§ **WHAT TO PRODUCE**
Skipping all images, output the listing word for word.

§ **WORKING DATA**
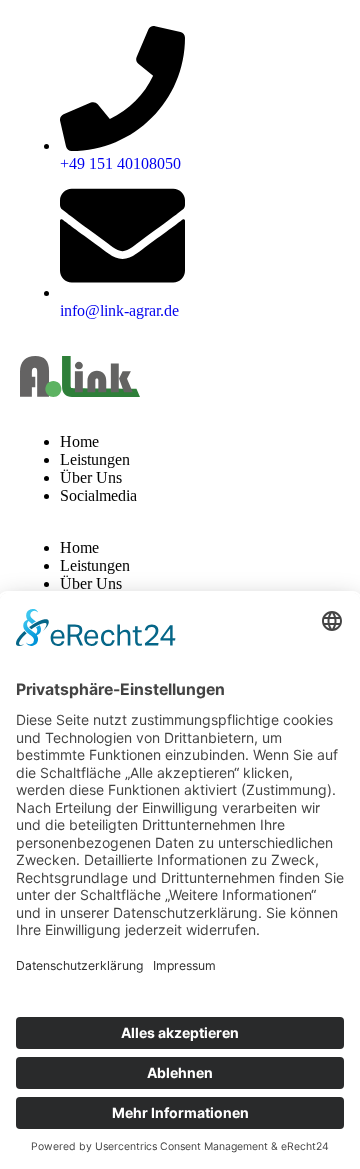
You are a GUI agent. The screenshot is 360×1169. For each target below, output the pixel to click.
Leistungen (95, 459)
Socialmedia (98, 495)
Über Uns (91, 477)
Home (79, 441)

§ **EXPECTED OUTPUT**
You are a GUI agent. The screenshot is 360×1169. For each target below, output the pixel to click.
Leistungen (95, 459)
Socialmedia (98, 495)
Über Uns (91, 477)
Home (79, 441)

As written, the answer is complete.